Le BARF est-il plus contaminé que les croquettes ?
Dans une étude, le taux de contamination des croquettes était de 0,3 contre 35 % pour les aliments crus1. Si les croquettes ne sont pas sans agents pathogènes, le BARF est tout de même 100 fois plus contaminé….
1. Sarah M. Nemser et al., Investigation of Listeria, Salmonella, and Toxigenic Escherichia coli in Various Pet Foods, Foodborne Pathogens and Disease 11, no 9 (1er septembre 2014) : 706‑9, https://doi.org/10.1089/fpd.2014.1748.
Quels risques pour les humains ?
Les souches de bactéries multirésistantes ingérées sont retrouvées dans l’urine des chiens, dans leur bouche, leur gamelle, sur le sol de leurs pièces de vie et sur la porte du réfrigérateur. Cela provoque alors la contamination de l’entourage humain, qui devient porteur des mêmes bactéries multirésistantes1. Dans une étude, 35 % des chiens nourris avec du cru étaient en contact avec au moins une personne à haut risque d'infection (moins de 5 ans, plus de 65 ans, personne immunodéprimée ou femme enceinte)2. Pourtant, malgré cela, peu de cas de transmission aux humains sont rapportés. Une étude récente3 souligne que les aliments, même crus, sont perçus comme sûrs et ne sont pas envisagés comme source potentielle d’infection. Les tests ne sont donc pas réalisés et les cas non déclarés, ce qui augmente encore l’impression de sûreté. Pourtant, au Royaume-Uni, en 2018, quatre propriétaires (et une vétérinaire) ont contracté la tuberculose à cause de leur chat contaminé par un aliment cru à base de gibier4.

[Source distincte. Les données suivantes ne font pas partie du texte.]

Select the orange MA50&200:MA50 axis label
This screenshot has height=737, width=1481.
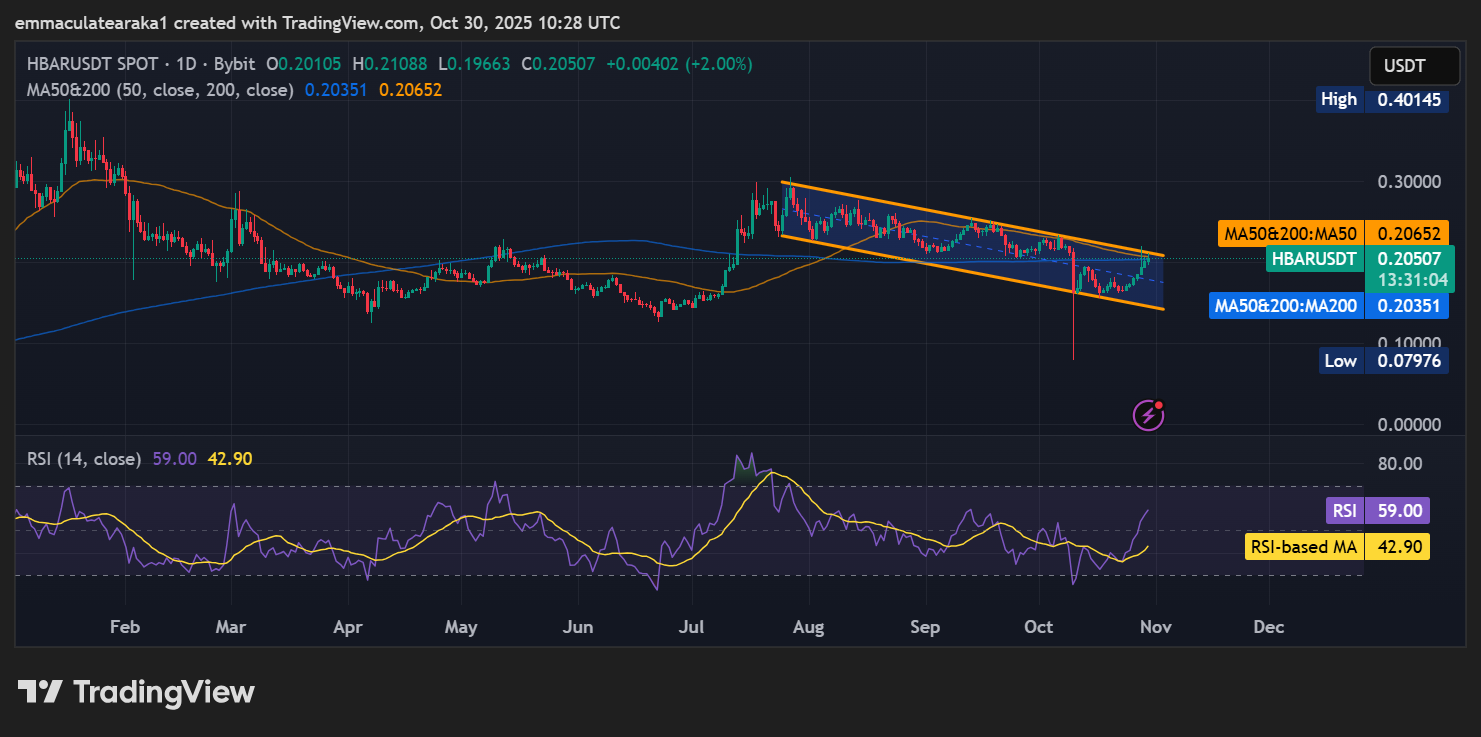click(x=1289, y=234)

1. Liliana Raquel Leite Martins et al., Common Phenotypic and Genotypic Antimicrobial Resistance Patterns Found in a Case Study of Multiresistant E. Coli from Cohabitant Pets, Humans, and Household Surfaces, Journal of Environmental Health 75, no 6 (février 2013) : 74‑81.
2. Viegas et al., Fecal Shedding of Salmonella Spp., Clostridium Perfringens, and Clostridioides Difficile in Dogs Fed Raw Meat-Based Diets in Brazil and Their Owners’ Motivation.
3. Nicole Renee Cammack, Ryan Michael Yamka, et Vicki Jean Adams, Low Number of Owner-Reported Suspected Transmission of Foodborne Pathogens From Raw Meat-Based Diets Fed to Dogs and/or Cats, Frontiers in Veterinary Science 8 (2021) : 1165, https://doi.org/10.3389/fvets.2021.741575.
4. O’Halloran et al., Feline Tuberculosis Caused by Mycobacterium Bovis Infection of Domestic UK Cats Associated with Feeding a Commercial Raw Food Diet.